True enough, if you exclude all that, Current is indeed profitable. But it's akin to saying one's family tree is sane if you exclude the blazing alcoholic, the UFO traveler and the celebrity stalker.

Breaking it all down, we have: $6 million in depreciation and amortization in 2007 alone, $4.1 million in interest expenses, and $2.4 million in stock-based compensation to employees and "affliates" that are excluded under GAAP accounting.

In all, that amounts to $12.5 million last year that Current Media wants you to ignore when you think of it as profitable.

If you can stand one more metric, consider this: Operating cash flow, the most sober measure of an IPO candidate's health, has been negative for three years: negative $4 million in 2007, negative $5 million in 2006 and negative $7 million in 2005.

The company has bled $16 million in cash in three years.

By contrast, MercadoLibre (MELI), whose stock is up 132% from its IPO, saw its operating cash flow nearly double to $6.2 million before listing. ComScore (SCOR), up 62%, saw its operating cash flow more than double to $11 million.

Should this bother Gore and Hyatt, who were each paid more than $1 million last year? (Gore also owns 3.7 million shares in Current and Hyatt 3.5 million shares. Those shares have 10 times the voting power of other shares.)

To get his million-dollar-plus salary plus all that founder's stock and autocratic control of Current, Gore had to put up a million-dollar loan. As the Gershwin boys once said, nice work if you can get it.

So why, you might ask, would a company like Current Media -- a company short on history yet long on red ink, whose audience is by its own admission so tiny that Nielsen won't track it, and whose IPO's terms are unfriendly to new investors -- try to go public with a recession looming?

Simple: After burning through close to $40 million, the company has only $2.2 million in cash and short-term investments on hand.
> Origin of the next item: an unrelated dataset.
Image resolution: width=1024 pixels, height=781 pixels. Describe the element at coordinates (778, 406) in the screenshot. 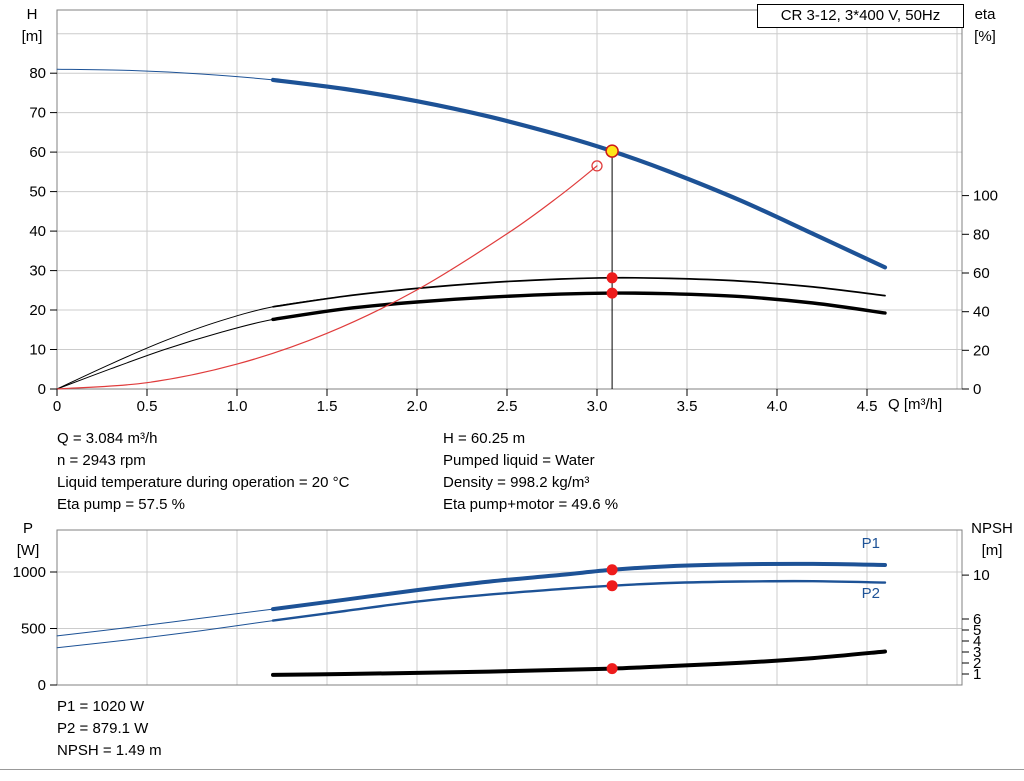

Yet it has $36 million in debt outstanding. The supposed $100 million from this IPO would fix all that.

But that begs the question of who would pony up that $100 million.

Current Media isn't likely to go public in this uncertain market. And I hope for its sake it does have to wait a bit. Otherwise, it could decline in value and hurt the company's overall image.

That would offer Mr. Gore another award, one he may not covet very much: The 2008 IPO Booby Prize.